Required work
Check every line of the records below for the string "will" and copy the ones that have it.

-- Given data follows --

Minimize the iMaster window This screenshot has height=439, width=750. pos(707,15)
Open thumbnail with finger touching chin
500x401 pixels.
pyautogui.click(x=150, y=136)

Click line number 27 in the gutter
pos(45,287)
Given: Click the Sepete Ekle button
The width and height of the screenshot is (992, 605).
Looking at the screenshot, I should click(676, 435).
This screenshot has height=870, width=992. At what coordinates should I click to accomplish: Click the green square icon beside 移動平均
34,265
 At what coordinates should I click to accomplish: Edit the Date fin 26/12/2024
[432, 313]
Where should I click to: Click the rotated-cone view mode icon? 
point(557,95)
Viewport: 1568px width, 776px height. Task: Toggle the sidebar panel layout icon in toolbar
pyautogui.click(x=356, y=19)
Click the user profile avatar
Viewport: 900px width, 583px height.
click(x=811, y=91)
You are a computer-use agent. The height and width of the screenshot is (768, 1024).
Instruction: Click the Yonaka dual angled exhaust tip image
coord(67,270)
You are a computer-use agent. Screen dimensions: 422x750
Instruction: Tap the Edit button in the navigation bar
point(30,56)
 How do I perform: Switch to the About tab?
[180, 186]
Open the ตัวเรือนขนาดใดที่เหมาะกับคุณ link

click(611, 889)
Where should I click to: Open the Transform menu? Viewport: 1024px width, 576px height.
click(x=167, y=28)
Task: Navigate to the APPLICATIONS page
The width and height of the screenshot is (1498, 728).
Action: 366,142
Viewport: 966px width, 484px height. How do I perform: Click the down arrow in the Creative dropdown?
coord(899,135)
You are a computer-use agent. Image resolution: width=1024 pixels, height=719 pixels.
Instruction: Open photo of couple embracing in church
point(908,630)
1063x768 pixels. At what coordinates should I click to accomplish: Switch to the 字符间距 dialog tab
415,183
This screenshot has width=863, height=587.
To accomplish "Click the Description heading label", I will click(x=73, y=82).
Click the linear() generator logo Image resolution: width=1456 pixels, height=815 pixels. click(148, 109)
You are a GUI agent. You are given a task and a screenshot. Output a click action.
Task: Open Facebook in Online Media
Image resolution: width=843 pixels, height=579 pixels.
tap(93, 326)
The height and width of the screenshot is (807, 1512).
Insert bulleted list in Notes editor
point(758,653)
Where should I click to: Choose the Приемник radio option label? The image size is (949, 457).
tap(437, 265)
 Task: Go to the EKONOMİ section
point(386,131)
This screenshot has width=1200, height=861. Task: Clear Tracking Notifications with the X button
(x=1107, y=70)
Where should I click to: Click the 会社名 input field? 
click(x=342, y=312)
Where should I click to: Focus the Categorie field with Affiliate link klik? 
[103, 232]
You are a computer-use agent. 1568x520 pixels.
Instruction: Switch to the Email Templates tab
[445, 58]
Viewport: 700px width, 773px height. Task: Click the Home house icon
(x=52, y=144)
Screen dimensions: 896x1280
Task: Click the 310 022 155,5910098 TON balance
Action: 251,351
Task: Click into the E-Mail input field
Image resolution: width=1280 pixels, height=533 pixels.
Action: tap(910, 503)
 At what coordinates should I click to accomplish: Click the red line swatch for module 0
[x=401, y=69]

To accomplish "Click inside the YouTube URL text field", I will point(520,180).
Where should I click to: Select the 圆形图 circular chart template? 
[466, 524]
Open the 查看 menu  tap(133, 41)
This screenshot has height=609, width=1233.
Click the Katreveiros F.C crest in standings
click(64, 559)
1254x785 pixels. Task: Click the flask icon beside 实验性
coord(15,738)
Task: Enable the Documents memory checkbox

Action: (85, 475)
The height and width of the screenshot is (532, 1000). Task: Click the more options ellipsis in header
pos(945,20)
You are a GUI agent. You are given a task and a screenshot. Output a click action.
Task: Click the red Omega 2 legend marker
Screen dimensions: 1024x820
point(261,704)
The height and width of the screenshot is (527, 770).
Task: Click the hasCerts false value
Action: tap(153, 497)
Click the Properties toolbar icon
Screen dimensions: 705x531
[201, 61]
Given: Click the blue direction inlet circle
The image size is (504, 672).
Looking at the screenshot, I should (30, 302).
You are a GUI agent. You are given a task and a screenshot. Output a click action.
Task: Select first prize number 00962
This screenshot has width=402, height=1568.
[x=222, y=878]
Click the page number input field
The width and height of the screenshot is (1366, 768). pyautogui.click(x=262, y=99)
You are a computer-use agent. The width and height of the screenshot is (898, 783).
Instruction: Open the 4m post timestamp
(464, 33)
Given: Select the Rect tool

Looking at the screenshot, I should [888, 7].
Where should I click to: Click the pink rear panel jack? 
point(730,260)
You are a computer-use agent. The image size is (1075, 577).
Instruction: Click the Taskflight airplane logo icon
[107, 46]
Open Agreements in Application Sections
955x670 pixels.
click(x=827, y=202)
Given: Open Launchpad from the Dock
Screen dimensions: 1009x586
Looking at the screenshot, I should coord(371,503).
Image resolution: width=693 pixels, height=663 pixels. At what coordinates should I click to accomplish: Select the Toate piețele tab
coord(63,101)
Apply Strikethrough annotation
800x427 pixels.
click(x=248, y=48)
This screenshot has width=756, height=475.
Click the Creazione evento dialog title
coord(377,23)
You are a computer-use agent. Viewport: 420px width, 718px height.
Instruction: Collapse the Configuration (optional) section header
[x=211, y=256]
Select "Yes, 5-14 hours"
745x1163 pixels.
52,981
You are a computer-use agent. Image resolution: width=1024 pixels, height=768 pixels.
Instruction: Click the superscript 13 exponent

-- Given data concluded --

Answer box
To accomplish "Click the Description heading label", I will click(x=73, y=82).
To accomplish "Click inside the YouTube URL text field", I will point(520,180).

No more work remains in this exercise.